Infinite time

There’s a common argument often used to “prove” that God must exist.  It generally starts with the assertion that there can be no infinite regression of causality, meaning that if we go back in time and watch all the events unfold, all the causes that created their effects, then at some point there must be this first cause which can’t itself have been caused. The argument for this premise is false.

The argument that there can’t be an infinite series of past events goes something like so:

  1. Assume that there is an infinite series of past events.
  2. There is an event infinitely long ago.
  3. It would take an infinite amount of time to get from that point to this point in time.
  4. Ergo the premise is false.

Step two is the flaw in the argument.  If there’s an infinite series of events stretching back in time, this does not mean there is a particular event that was infinitely far back.  In fact, that statement is utterly incoherent.

To explain this, I think it worthwhile to consider a mathematical equality:

.999… == 1

 At first glance it seems to be intuitively false.  How can .999… be the same value as 1?  Well, it’s true.  Here’s the proof:

1 / 3 = .333…

1 = 3/3 = (1+1+1)/3 = 1 / 3 + 1/3 + 1/3 = .333… + .333… + .333… = .999…

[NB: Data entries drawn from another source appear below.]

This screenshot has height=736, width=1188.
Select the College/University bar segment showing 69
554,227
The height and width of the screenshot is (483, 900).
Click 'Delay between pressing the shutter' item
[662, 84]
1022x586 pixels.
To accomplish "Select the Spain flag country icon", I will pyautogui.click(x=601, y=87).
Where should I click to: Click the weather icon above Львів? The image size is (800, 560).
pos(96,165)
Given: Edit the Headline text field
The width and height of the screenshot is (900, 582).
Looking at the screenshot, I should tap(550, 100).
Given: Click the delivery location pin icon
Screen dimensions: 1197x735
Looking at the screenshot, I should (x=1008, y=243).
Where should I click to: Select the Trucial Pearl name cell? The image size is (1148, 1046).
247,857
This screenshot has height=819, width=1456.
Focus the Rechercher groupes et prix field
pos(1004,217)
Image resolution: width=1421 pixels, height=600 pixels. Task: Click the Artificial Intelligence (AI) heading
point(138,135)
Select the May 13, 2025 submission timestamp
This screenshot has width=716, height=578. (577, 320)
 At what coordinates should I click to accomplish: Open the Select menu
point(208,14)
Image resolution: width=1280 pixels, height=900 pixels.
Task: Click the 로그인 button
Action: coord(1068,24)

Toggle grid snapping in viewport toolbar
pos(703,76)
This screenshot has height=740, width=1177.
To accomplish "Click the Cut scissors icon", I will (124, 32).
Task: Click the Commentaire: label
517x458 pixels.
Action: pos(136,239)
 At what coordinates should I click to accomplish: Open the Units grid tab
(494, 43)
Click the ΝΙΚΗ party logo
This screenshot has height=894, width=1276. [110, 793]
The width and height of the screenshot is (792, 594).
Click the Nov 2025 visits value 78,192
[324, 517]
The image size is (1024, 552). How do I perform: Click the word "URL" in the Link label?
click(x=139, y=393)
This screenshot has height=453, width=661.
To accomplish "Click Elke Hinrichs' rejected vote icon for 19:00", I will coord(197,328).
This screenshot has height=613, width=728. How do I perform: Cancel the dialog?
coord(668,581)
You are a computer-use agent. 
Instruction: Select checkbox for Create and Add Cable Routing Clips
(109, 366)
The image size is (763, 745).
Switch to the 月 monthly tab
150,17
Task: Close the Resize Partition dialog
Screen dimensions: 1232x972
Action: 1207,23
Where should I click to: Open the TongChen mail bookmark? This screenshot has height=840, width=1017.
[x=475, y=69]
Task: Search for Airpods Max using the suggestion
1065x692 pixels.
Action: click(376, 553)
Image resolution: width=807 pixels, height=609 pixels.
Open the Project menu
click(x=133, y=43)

I have to admit that when I first ran into this proof I asked the utterly inept question, “What about the last .000…1?  Doesn’t 1 – .999… = .00….1 with a 1 infinitely far in the back?”

Truth is that there isn’t one!  Thinking that there is fails to understand infinite regressions.  If the sequence terminated then it would not be infinite.  There’s no final anything…no infinitely far back 1.

The same is true for infinite sequences of causality or time.  Pick any infinitely far back point in time and there’s an infinite sequence of time before it.  Not only that, but you’ll find that if you pick any point of time in the past…ANY point in time…the sequence is no longer infinite; there in a defined length between any two points in time.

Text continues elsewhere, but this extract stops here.